Un degré plus bas, nous arrivons aux funérailles nationales réservées aux personnalités qui ont marqué la vie politique, culturelle ou sociale du Québec, selon une décision du gouvernement. Contrairement à l’automatisme des funérailles d’État, les funérailles nationales sont des choix politiques de l’un ou l’autre des partis au gouvernement au moment du décès de l’heureux concélébré. Nous y reviendrons.

Les funérailles civiques concernent essentiellement les hommages rendus à des maires, des policiers ou des pompiers morts en devoir, des personnalités au plan local. Avec toute la ribambelle de maires corrompus, fraudeurs, voleurs, petits tyrans de basse-cour, manipulateurs en tous genres, les écrins municipaux vont se substituer aux diverses décharges publiques de la province.

Enfin, les funérailles privées concernent les particuliers qui refusent l'une ou l'autre, par modestie, des funérailles précédentes. Ainsi, Alys Robi, la chanteuse de Tico Tico, n'a pas obtenu du gouvernement Charest de funérailles nationales, mais le gouvernement a accepté d'envoyer quelques breloques pour souligner son triste départ.

ENREGISTREMENTS PRÉSENTÉS.

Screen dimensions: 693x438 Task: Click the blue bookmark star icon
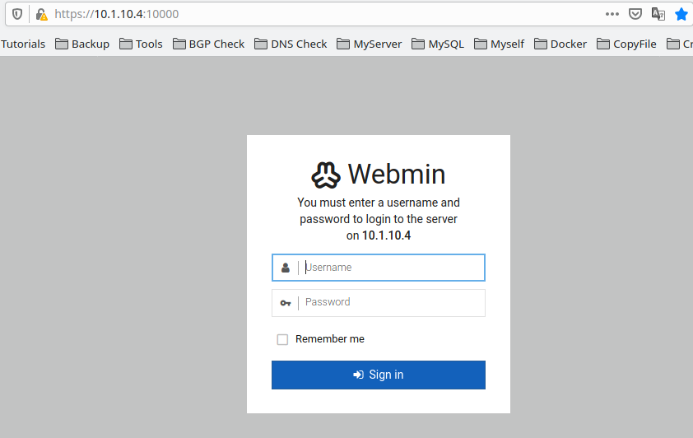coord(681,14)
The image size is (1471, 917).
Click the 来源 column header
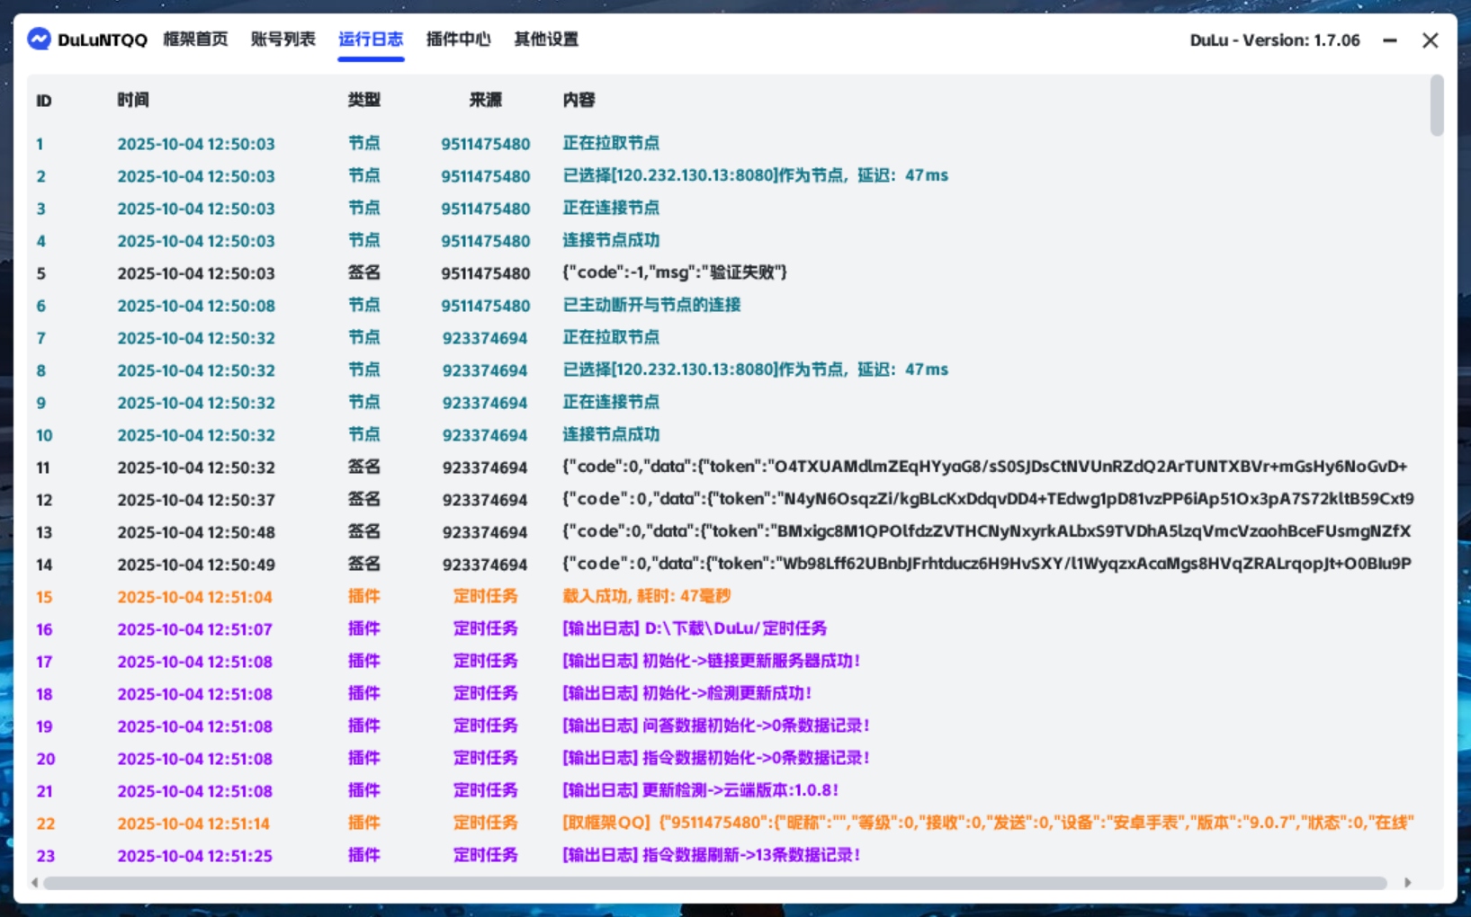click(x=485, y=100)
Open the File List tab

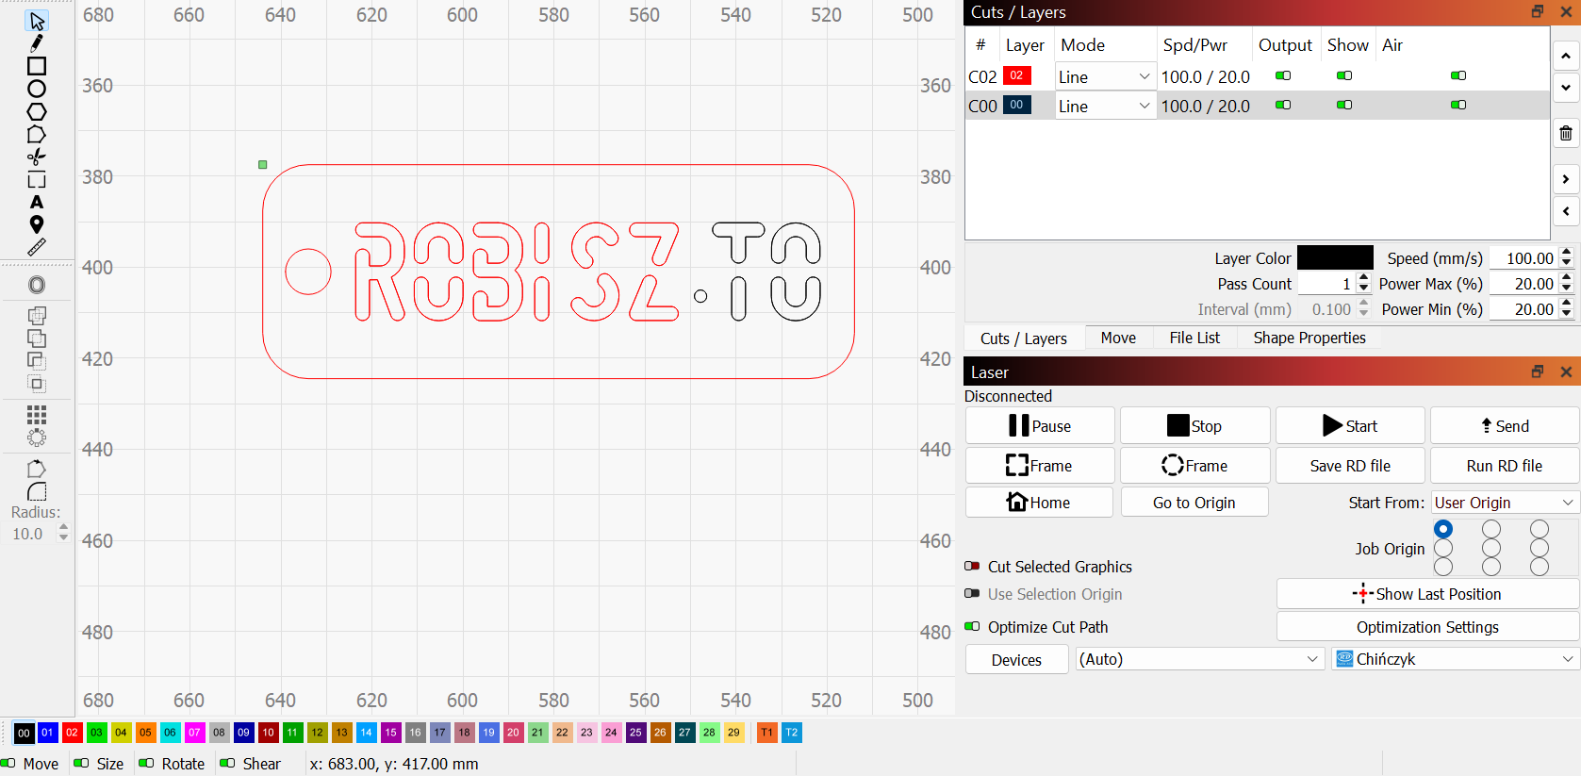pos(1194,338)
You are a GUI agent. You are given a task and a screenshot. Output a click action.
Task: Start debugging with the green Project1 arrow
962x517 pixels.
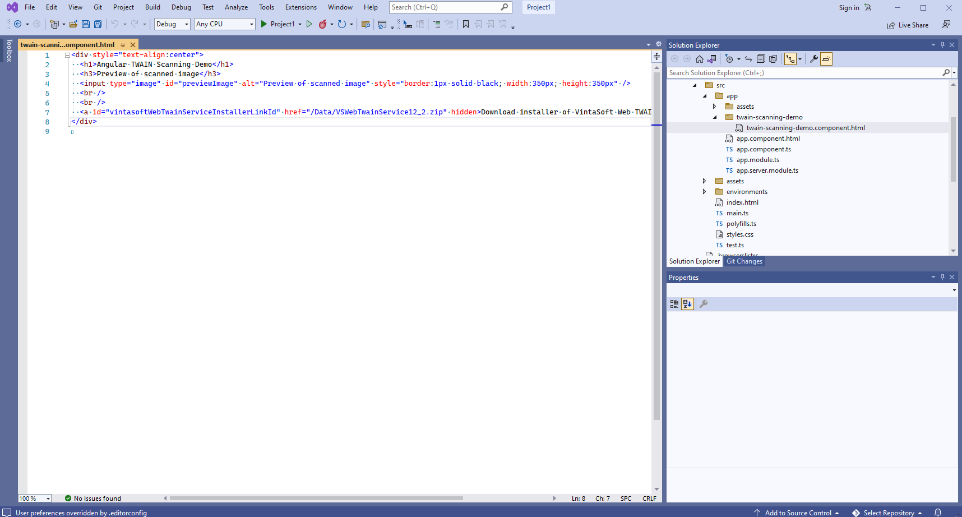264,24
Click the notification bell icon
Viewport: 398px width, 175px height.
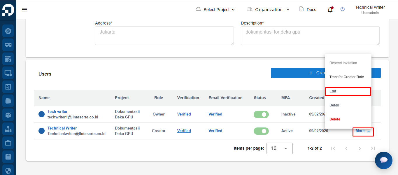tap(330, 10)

--

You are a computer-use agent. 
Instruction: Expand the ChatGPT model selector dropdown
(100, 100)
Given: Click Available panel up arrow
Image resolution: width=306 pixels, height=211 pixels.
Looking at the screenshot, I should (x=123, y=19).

ÉNONCÉ DE TÂCHE. Recopiez, dans le texte sur les funérailles, le passage qui va de « Les funérailles civiques » jusqu'à « son triste départ. » inclus.

ZONE DE RÉPONSE.
Les funérailles civiques concernent essentiellement les hommages rendus à des maires, des policiers ou des pompiers morts en devoir, des personnalités au plan local. Avec toute la ribambelle de maires corrompus, fraudeurs, voleurs, petits tyrans de basse-cour, manipulateurs en tous genres, les écrins municipaux vont se substituer aux diverses décharges publiques de la province.

Enfin, les funérailles privées concernent les particuliers qui refusent l'une ou l'autre, par modestie, des funérailles précédentes. Ainsi, Alys Robi, la chanteuse de Tico Tico, n'a pas obtenu du gouvernement Charest de funérailles nationales, mais le gouvernement a accepté d'envoyer quelques breloques pour souligner son triste départ.